Once again, a brother lies dead in the street
Once again, he screams, “I can’t breathe” with no relief
Once again, policemen stand idly by
Once again, a man in blue condemns a Black man to die

Once again, Black lives really don’t matter
Once again, a Black body is crushed and shattered
Once again, Black lives are under attack
Once again, a man dies because he’s Black

Once again, we pray, we march, we dissent
Once again, we rage, we cry, we vent
Once again, we ask: how can this still be?
Once again, we answer: white supremacy

America has never paid for its original sin
Not for what is or what has always been
So, we continue to pay for the color of our skin

Not once, but again, and again, and again

Elsadig Elsheikh, director of our Global Justice program, participated in an online symposium last week on "Race, Racism, and Racialization in History: An Ethnic Studies Perspective." He said: "What we are witnessing in the streets of many US cities is a revolt against structural racism and racialization. It is a genuine popular revolt that set out mainly to challenge state-sponsored racial violence against Black lives and other communities of color." Watch a video recording of the event.

News & Media

Faculty scholar Osagie Obasogie was interviewed on CBS News about why police violence against Black people is a pandemic too, after publishing this op-ed in the Washington Post about the same topic.
Institute Director john a. powell appeared on several recent shows, including this interview with KTVU about the decision to change the "Aunt Jemima" brand name, this podcast by the Greater Good Magazine on racial justice, well-being, and widening our circles of human connection and concern, KALW's Your Call program on how we can use this moment to create systemic change, KALW's City Visions program on the missed opportunities of the Kerner Report for racial justice, on KTVU talking about George Floyd's murder, as well as on the Pat Thurston Show.

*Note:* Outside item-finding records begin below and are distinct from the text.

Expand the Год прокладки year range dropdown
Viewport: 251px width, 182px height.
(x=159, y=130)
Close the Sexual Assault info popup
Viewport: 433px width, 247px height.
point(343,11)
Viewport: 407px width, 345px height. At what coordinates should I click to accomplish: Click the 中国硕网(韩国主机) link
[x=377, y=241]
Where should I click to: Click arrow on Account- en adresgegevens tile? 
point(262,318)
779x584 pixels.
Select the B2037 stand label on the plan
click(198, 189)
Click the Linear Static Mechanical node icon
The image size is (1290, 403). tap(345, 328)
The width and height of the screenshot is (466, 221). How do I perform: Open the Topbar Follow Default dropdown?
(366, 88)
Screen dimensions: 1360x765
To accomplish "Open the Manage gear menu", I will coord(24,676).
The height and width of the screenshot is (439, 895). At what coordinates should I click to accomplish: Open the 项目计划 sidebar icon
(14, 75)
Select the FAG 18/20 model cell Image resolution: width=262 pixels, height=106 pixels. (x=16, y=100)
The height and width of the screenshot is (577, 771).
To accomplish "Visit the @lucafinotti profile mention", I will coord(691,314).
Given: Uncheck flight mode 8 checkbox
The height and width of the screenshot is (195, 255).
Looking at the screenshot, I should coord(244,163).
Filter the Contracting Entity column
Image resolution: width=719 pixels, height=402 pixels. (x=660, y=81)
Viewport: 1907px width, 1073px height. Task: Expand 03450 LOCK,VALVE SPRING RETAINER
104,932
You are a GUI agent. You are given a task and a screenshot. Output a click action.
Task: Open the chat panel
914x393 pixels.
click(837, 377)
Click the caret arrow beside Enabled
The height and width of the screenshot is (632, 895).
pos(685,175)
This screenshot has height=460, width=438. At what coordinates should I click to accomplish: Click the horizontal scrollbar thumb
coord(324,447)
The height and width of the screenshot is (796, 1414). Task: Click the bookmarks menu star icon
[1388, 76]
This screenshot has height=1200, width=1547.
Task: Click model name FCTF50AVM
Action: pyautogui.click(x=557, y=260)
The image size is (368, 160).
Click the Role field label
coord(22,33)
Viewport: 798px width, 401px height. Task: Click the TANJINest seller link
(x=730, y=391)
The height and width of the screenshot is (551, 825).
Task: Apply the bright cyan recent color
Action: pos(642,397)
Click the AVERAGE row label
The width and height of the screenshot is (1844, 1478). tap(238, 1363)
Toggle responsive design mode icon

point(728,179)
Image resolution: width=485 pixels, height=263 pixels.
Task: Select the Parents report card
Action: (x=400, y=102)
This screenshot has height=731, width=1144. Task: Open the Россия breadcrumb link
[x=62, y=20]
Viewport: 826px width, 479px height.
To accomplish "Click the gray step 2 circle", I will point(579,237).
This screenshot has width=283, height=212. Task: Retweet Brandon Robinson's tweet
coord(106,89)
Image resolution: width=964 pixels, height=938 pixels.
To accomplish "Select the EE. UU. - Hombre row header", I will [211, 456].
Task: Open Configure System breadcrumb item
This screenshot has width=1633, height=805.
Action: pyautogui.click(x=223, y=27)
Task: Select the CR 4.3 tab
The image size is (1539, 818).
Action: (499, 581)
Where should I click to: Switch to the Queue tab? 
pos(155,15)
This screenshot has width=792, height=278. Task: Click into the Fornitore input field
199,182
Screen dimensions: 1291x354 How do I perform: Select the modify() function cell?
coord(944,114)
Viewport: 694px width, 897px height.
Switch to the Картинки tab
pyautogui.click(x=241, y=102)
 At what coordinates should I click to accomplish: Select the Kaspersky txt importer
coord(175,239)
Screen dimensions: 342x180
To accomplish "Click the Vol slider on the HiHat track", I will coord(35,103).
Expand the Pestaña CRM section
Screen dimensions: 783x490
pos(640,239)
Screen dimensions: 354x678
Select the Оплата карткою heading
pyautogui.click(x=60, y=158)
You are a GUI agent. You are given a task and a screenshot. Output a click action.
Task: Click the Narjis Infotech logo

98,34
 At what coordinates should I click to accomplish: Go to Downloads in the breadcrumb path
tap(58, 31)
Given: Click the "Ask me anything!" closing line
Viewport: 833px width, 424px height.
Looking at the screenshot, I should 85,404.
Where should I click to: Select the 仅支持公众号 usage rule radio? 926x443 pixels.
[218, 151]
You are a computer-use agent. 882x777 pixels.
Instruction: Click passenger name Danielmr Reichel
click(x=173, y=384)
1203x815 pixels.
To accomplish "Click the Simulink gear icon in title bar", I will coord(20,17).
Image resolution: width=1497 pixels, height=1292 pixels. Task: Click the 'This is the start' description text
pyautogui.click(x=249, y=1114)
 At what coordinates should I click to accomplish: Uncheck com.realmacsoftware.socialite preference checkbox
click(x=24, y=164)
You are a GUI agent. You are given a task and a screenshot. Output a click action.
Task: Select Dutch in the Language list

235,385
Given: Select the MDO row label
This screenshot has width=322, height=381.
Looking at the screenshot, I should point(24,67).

He was also quoted in this article in Global News about calls to defund the police, this TIME article about why describing the George Floyd protests as "riots" is problematic, as well as in a Bustle article on the problem with "All lives matter."
Faculty scholar Erin Kerrison was quoted in this San Francisco Chronicle article on "Why Vallejo is now the center of unrest in Bay Area over police treatment of blacks," as well as in this SF Weekly article about defunding the police, and in this Sacramento Bee article.
Assistant Director Stephen Menendian appeared on the Ryan Jespersen show to talk about next steps in the fight for racial equality.
Staff researcher EJ Toppin engaged in an Instagram live conversation this week with influencer Sean Bradford about systemic racism and how it permeates the areas of housing and policing.
Associate Director Denise Herd participated in this Cambridge Union panel on "Police Violence and Racism Panel." Separately, her research was featured in an article published by The Politic entitled "Our Carceral System is a Plague Too."
Faculty scholar Cristina Mora recently authored an op-ed in the country's biggest Spanish language newspaper on Black Lives Matter and Latinxs.
Faculty scholar Henry Brady, who is also the Dean of the Goldman School of Public Policy, spoke on KCBS Radio about why the issue of policing is becoming a political issue.